*問題 1*:
後に示すエントリについて、先頭の行から「point(19,106)」を含む行までを、両端の行も含めてそのまま書き写すこと。

---------------

結論 本件審判の請求は、成り立たない。 審判費用は、請求人の負担とする。
理由 1 本件商標
本件登録第2407083号商標(以下、「本件商標」という。)は、別掲に示すとおりの構成よりなり、第17類「被服」を指定商品として、平成1年2月13日登録出願、同4年4月30日設定登録、現に有効に存続しているものである。

2 請求人の主張
請求人は、「本件商標の登録を取り消す、審判費用は被請求人の負担とする」との審決を求めると申し立て、その理由及び答弁に対する弁駁を次のとおり述べ、証拠方法として甲第1ないし第3号証を提出している。
(1) 本件商標は、その指定商品について継続して3年以上日本国内において商標権者、専用使用権者又は通常使用権者のいずれもが使用をしていないものであるから、商標法第50条第1項の規定によりその登録は取り消されるべきである。
(2) 被請求人は、「使用説明書(1)」(乙第4号証)をもって、商品「被服」に関する広告に、本件商標を付して頒布する行為であると述べ、この行為は、商標法第2条第3項第7号に規定する商標の使用に該当すると主張している。
しかしながら、前記規定における「商標の使用」は、「商品又は役務に関する」広告に標章を付して頒布する行為でなければならず、その広告は、具体的な商品の販売を目的とするものでなければならないところ、被請求人による前記広告には、何ら具体的な商品が表わされていない。この点につき、被請求人は、「掲載誌が被服関連の業者に向けた業界新聞である特殊性によるもの」と述べているが、素材(例えば、織物)メーカーが、その製品(例えば、被服)の業界紙に広告記事を掲載することは極く普通に行われていることから、被服関連の業界新聞に広告したことをもって、「被服」について広告したと言い得ないことは、明らかである。
むしろ、広告中央部の「テキスタイルメーカーとして」という記載からすれば、広告主の業務は、「テキスタイル」すなわち「織物、生地」のメーカーであり、また、当該広告には具体的な商品が全く表わされていないから、当該広告は、「テキスタイルメーカー」たる被請求人の会社自体の広告とみるのが自然である。
したがって、上記広告をもってしては、本件商標を商品「被服」について使用していたものということはできない。
(3) 被請求人提出の「使用説明書(2)ないし(5)」(乙第5ないし第8号証)は、写真ではなくカラーコピーである。同カラーコピーにおいて、「撮影日」を窺わせる日付は全く表わされていない。なお、被請求人が言及するところの「写真」が答弁書正本と副本とで不一致であるならば、同一のものとされたい。
被請求人は、同証拠により、商品「ポロシャツ等」又は同商品の包装に、本件商標を付している旨主張している。しかし、本件商標が付されているのが「ポロシャツ」であるとしても、これが「商品」であると認めることはできない。
商標法における「商品」とは、「商取引の目的物として流通性のあるもの、すなわち、一般市場で流通に供されることを目的として生産され又は取引される有体物」であると解すべきことは、平成元年11月7日東京高裁判決が判示するところ(甲第1号証)、これを本件について見るに、被請求人が提出した上記証拠によっては、上記「ポロシャツ」が一般市場で流通に供されることを目的とするものであることが証明されていない。

---------------

*問題 2*:
上の商標登録取消審判の審決文を、最後の文の後から書き継ぐこと。

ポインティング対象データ

---------------

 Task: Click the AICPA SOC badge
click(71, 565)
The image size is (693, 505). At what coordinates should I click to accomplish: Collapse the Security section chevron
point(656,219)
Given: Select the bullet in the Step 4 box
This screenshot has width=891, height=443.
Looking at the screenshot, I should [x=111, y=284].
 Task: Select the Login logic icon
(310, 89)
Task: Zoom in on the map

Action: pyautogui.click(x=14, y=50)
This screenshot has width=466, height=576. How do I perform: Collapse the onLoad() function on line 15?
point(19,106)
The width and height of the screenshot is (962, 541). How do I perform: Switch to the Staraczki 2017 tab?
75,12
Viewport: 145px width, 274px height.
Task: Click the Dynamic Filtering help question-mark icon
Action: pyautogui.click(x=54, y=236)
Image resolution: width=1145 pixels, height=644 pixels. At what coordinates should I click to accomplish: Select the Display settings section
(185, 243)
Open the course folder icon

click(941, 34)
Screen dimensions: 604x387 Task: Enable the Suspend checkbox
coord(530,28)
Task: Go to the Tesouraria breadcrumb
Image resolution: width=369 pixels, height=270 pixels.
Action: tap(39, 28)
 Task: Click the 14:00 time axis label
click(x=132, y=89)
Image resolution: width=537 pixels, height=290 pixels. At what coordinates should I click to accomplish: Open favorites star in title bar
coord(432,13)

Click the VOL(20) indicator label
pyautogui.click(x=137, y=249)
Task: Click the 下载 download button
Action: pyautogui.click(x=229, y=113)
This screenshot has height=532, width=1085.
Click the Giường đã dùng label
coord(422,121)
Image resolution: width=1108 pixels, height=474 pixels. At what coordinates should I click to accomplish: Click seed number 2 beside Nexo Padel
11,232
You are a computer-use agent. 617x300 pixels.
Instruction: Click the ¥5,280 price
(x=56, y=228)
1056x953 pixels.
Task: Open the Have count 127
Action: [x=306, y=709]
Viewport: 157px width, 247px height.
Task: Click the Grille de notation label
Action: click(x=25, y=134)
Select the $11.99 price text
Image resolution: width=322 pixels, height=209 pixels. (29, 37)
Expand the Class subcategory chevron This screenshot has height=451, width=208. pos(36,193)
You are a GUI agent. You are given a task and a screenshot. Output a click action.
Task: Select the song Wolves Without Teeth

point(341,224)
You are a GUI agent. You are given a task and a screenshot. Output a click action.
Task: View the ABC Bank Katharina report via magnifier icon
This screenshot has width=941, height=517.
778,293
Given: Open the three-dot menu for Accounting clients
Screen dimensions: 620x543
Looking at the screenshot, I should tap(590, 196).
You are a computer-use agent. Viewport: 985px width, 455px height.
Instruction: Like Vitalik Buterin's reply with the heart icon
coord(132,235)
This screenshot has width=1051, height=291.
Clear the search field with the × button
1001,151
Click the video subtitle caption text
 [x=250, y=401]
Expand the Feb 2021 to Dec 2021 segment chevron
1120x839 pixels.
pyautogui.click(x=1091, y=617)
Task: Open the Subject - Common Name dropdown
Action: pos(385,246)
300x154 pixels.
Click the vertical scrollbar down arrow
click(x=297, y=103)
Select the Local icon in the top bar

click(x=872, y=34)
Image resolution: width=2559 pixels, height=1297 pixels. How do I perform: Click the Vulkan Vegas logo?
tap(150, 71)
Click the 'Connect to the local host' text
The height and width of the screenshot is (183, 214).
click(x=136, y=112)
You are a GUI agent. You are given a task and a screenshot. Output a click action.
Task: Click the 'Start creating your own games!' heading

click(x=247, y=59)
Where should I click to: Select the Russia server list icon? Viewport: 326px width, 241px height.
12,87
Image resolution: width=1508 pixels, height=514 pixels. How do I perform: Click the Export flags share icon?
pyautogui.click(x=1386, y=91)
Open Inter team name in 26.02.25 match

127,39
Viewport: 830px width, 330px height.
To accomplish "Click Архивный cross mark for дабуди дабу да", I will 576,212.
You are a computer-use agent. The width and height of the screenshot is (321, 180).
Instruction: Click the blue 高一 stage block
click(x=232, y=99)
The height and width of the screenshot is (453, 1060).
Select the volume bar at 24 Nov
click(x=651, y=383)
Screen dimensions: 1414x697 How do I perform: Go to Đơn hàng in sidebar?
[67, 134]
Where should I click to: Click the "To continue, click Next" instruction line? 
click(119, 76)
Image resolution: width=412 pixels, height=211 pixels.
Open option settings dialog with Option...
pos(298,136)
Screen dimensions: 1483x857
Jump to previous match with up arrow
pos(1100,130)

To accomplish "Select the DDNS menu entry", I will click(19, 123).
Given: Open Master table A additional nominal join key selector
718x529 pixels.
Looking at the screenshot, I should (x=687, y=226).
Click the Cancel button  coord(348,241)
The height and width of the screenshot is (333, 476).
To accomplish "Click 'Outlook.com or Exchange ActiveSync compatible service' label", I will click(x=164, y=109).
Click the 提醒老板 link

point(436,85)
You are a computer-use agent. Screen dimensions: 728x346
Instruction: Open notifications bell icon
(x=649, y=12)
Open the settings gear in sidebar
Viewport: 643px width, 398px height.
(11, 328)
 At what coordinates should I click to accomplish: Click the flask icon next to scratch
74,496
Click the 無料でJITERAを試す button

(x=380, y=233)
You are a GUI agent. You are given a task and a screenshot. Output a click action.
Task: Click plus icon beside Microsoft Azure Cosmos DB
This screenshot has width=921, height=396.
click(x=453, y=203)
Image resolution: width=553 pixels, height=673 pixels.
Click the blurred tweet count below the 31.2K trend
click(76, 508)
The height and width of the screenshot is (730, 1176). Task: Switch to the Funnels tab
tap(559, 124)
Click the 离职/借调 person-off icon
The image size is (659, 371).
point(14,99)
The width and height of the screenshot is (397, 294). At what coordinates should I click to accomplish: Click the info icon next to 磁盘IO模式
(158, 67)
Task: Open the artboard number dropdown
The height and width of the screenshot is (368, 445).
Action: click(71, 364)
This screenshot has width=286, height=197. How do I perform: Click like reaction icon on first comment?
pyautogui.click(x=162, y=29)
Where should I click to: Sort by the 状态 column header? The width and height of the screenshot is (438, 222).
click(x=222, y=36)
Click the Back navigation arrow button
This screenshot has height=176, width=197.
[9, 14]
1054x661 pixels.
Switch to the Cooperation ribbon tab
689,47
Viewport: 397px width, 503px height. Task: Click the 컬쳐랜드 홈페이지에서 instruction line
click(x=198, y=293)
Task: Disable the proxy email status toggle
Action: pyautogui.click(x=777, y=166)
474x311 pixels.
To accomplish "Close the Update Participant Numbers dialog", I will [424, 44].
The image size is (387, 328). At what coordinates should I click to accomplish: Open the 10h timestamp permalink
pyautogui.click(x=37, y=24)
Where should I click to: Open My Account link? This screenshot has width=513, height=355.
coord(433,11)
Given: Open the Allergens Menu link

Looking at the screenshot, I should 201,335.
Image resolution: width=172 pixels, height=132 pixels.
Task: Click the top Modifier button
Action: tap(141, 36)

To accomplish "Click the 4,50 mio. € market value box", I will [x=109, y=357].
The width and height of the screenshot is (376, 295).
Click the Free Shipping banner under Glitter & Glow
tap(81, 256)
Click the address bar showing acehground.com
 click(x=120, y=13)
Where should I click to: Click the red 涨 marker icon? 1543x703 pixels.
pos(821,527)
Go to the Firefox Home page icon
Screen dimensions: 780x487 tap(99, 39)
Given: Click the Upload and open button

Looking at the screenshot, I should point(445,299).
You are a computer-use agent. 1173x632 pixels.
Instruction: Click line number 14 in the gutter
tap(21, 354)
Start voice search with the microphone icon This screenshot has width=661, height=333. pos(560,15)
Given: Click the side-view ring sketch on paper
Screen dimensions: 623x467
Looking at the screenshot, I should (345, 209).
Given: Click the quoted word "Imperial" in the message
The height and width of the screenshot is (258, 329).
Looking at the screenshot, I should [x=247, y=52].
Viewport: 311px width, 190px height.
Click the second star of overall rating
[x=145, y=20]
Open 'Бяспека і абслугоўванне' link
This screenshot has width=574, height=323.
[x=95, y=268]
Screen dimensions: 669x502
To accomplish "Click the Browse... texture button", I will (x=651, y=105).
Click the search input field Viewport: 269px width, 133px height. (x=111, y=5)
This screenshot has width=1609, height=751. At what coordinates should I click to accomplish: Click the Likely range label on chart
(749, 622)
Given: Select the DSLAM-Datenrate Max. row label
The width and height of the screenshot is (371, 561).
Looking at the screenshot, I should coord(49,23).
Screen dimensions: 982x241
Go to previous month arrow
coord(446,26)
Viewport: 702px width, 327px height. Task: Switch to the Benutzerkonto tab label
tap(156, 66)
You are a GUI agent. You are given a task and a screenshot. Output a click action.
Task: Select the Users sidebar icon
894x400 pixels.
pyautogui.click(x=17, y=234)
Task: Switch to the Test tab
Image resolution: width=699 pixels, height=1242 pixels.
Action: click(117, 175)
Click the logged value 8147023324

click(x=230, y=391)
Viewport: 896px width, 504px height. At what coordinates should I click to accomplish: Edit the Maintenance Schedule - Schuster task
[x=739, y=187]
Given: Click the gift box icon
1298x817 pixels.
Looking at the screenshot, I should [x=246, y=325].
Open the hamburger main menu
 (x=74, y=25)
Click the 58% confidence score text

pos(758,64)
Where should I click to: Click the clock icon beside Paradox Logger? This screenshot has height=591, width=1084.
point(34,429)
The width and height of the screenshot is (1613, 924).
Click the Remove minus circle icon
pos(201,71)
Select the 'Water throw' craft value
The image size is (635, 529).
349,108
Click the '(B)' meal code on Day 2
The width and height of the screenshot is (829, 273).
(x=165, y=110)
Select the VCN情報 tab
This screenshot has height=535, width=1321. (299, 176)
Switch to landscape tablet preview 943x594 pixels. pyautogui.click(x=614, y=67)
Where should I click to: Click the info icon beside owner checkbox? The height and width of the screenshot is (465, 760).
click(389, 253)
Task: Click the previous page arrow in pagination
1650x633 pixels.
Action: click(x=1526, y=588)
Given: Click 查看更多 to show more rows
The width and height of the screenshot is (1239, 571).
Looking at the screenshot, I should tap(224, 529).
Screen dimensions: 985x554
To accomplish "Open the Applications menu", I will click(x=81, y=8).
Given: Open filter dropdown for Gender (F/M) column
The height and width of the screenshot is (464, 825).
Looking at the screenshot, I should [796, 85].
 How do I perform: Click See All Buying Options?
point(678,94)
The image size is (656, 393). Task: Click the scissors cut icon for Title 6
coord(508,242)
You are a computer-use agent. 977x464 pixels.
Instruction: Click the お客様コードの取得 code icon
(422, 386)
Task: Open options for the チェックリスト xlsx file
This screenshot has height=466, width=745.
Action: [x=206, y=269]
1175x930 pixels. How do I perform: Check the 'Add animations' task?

---------------

*回答 1*:
 Task: Click the AICPA SOC badge
click(71, 565)
The image size is (693, 505). At what coordinates should I click to accomplish: Collapse the Security section chevron
point(656,219)
Given: Select the bullet in the Step 4 box
This screenshot has width=891, height=443.
Looking at the screenshot, I should [x=111, y=284].
 Task: Select the Login logic icon
(310, 89)
Task: Zoom in on the map

Action: pyautogui.click(x=14, y=50)
This screenshot has width=466, height=576. How do I perform: Collapse the onLoad() function on line 15?
point(19,106)

*回答 2*:
被請求人は、前記業界紙の「広告」記事により明らかなとおり「テキスタイルメーカー」である。また、「帝国データバンク企業情報」として公開されているデータによれば、被請求人の業務は「たて編みニット生地製造業」であり(甲第2号証)、「全国繊維企業要覧」によれば、被請求人の取扱品目は、「ニット生地(丸編)100%」である(甲第3号証)。このことから、被請求人は商品「織物、生地」を取り扱う者ではあっても、商品「被服」を取り扱う者ではない。
さらに、請求人が調査したところによれば、被請求人はポロシャツ等を販売している事実はなく、被請求人が生産しているニット生地の顧客に対する贈答用として、年間何着という小規模ロットでポロシャツを生産し、これを前記顧客に無償配布していることが判明している。
したがって、「使用説明書(2)ないし(5)」(乙第5ないし第8号証)における「ポロシャツ」は、宣伝用の贈答品として顧客に無償配布するものであって、一般市場で流通に供されることを目的として生産され取引されるものではないから、商標法上の「商品」ということはできない。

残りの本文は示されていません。